Quel est le coût d’une mauvaise gestion des infrastructures ?
Lorsque l'on parle d'investissements, on réfléchit rarement aux coûts cachés liés à une gestion inefficace des infrastructures existantes, alors même que c'est souvent là que se trouvent certaines des principales sources de gaspillage.
Une installation qui fonctionne alors qu'elle n'est pas nécessaire, une maintenance réalisée uniquement après une panne, un bâtiment dont la consommation réelle est inconnue ou encore un réseau de services géré sans données actualisées peuvent engendrer des coûts importants sur le long terme.
De plus, cette approche a longtemps été commune à l'ensemble des secteurs d'activité. Les usines, les bureaux, les écoles, les installations sportives, les centres commerciaux et les infrastructures urbaines partagent souvent la même problématique : le manque d'informations fiables permettant de prendre des décisions rapides et pertinentes.
Il convient également de souligner que, ces dernières années, les modes d'utilisation des bâtiments, les coûts de l'énergie, les objectifs de durabilité, les exigences de sécurité ainsi que les attentes des utilisateurs ont profondément évolué.
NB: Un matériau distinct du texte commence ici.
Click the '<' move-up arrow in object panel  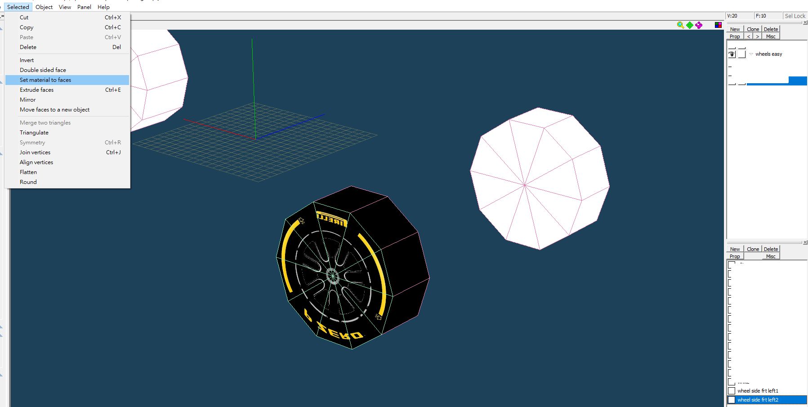[749, 36]
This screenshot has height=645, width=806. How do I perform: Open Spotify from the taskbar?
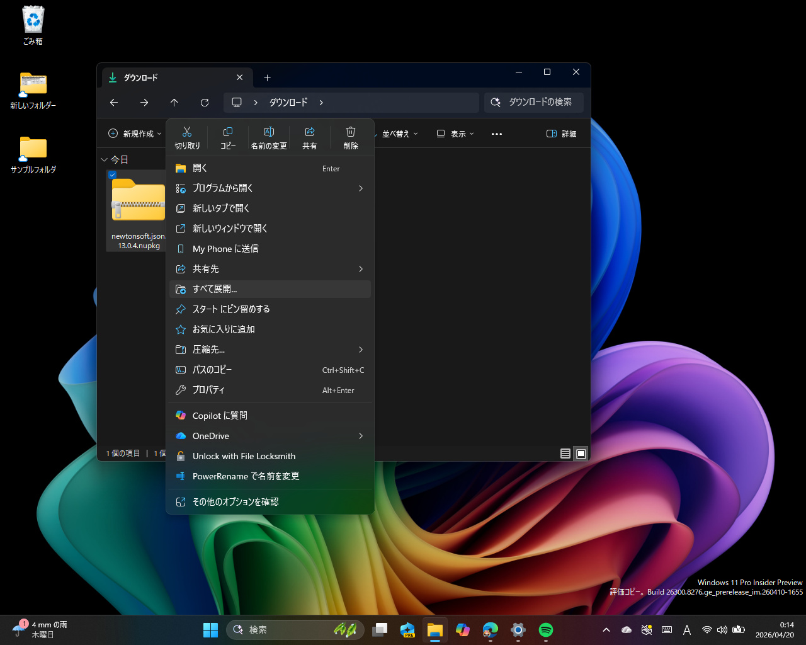click(x=545, y=630)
Par conséquent, ce qui était considéré comme performant il y a dix ans ne l'est pas nécessairement aujourd'hui, même si l'infrastructure continue de remplir correctement sa fonction initiale.
Pensons aux bureaux, où la généralisation du télétravail a profondément modifié l'occupation des espaces. Pensons également aux villes, qui déploient progressivement des services numériques et des systèmes de gestion toujours plus dynamiques, ou encore aux sites industriels, confrontés à des coûts énergétiques plus élevés et à des exigences de suivi de plus en plus strictes. Dans tous ces cas, le véritable problème réside dans l'incapacité des infrastructures à s'adapter aux évolutions et aux nouveaux besoins.
Aujourd'hui, grâce à la disponibilité des données et des outils numériques, il est possible d'adopter une approche totalement différente, fondée sur la prévention, le suivi continu et l'optimisation.
Dans un contexte où les organisations doivent accomplir davantage avec des ressources toujours plus limitées, la capacité à gérer intelligemment les actifs déjà existants devient un avantage concurrentiel de plus en plus déterminant.